Michael Hann

Playing dead | 21 March 2019

In pop music, it's never been a better time to be dead

issue 23 March 2019

In March 1968, Frank Zappa released an album called We’re Only in it for the Money. Presumably, then, Zappa — who died a little over a quarter of a century ago — would be delighted to discover that he begins his latest tour next month, with a series of shows in the US followed by a visit to the UK in May, including a show at the Palladium in London.

Zappa will be appearing in holographic form, using footage filmed in a Los Angeles rehearsal space in 1974, his disembodied voice backed by a live band. The show is to be made up of ‘footage that no one has ever seen, as it has been locked in the vaults since the early 70s,’ says Jeff Pezzuti of Eyellusion, the company that produced the hologram.

‘As a futurist, and hologram enthusiast, Frank fearlessly broke through boundary after boundary as an artist, and in honouring his indomitable spirit we’re about to do it again, 25 years after his passing,’ said Zappa’s son Ahmet.

Well, he would, wouldn’t he?
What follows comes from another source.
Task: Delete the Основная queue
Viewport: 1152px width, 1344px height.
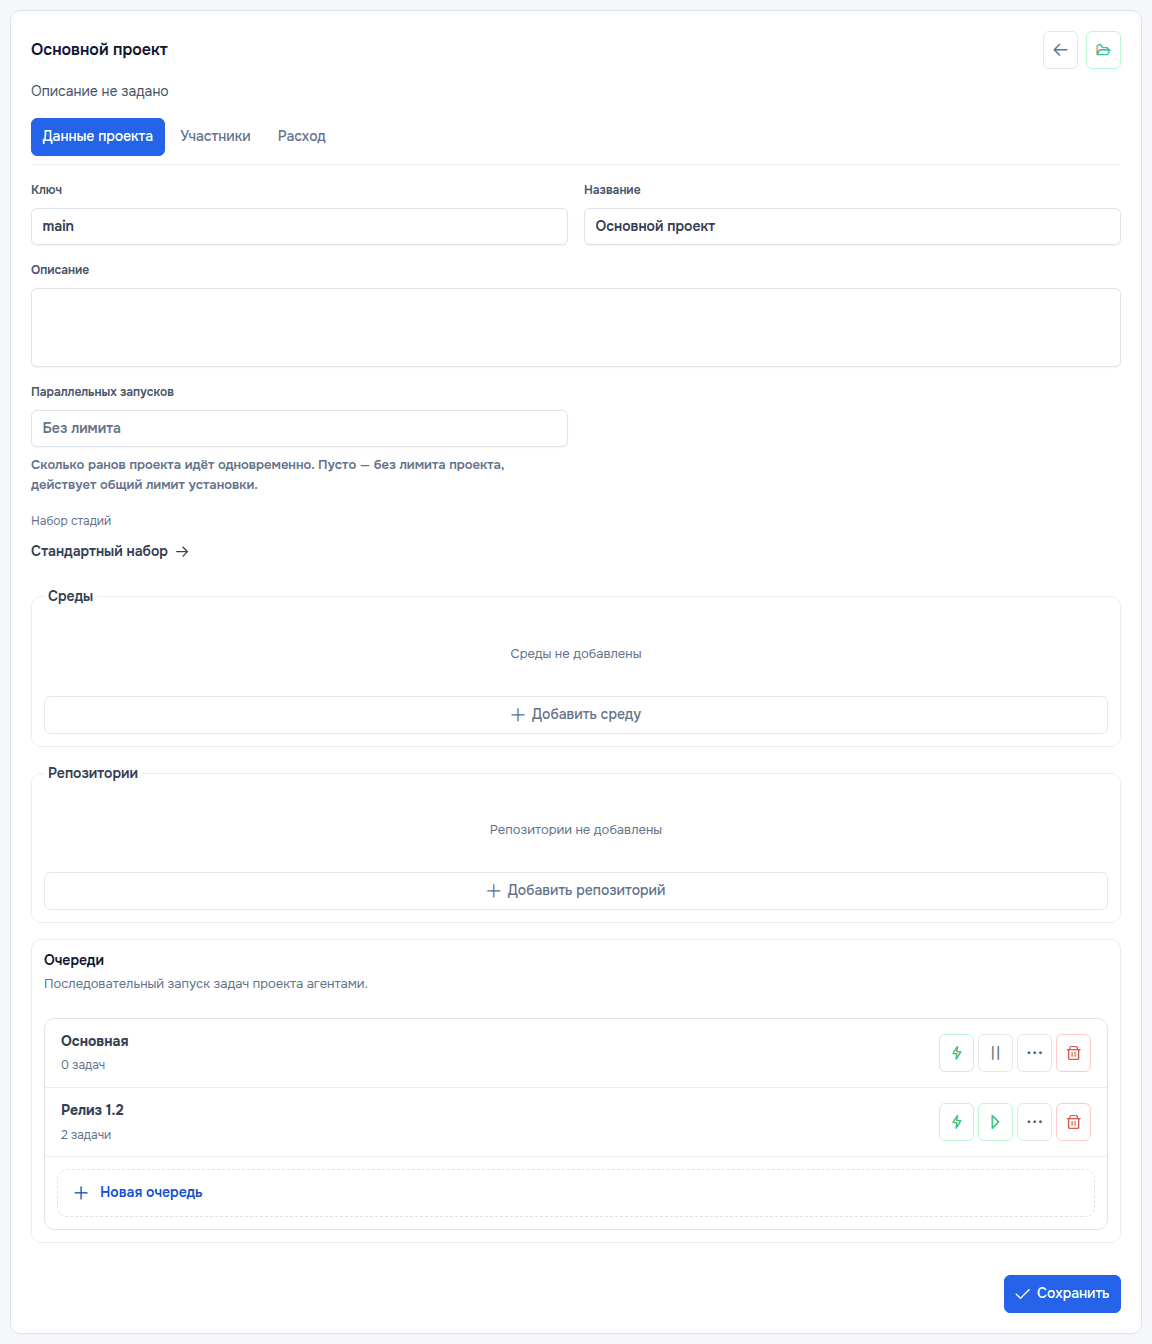Action: 1073,1053
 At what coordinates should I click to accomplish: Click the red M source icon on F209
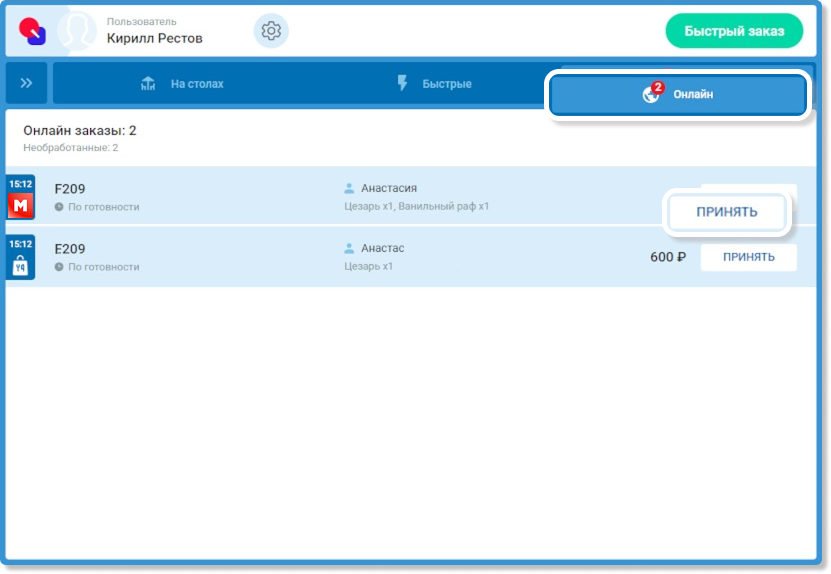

But bear in mind that in 2016 another Zappa offspring, Dweezil, told Rolling Stone that the Zappa Family Trust — of which Ahmet is a trustee — is ‘beyond broke’, and it’s hard not to suspect, perhaps, that that 51-year-old album’s title was on the nose.

The music business has, of course, never been anything but fairly tawdry. It’s always been every bit as much about the business as the music. Ever since Elvis Presley’s death in August 1977, when seven singles charted simultaneously, it has been recognised that death is one of the shrewdest career moves an artist could make. But at that point the gain was sporadic: a few weeks of massively boosted sales, followed by regular reissues of greatest hits albums.

Now, though, we’ve entered an age when the combination of mortality, declining record sales and technology has led to the opening up of new frontiers in the exploitation of artists’ catalogues and legacies.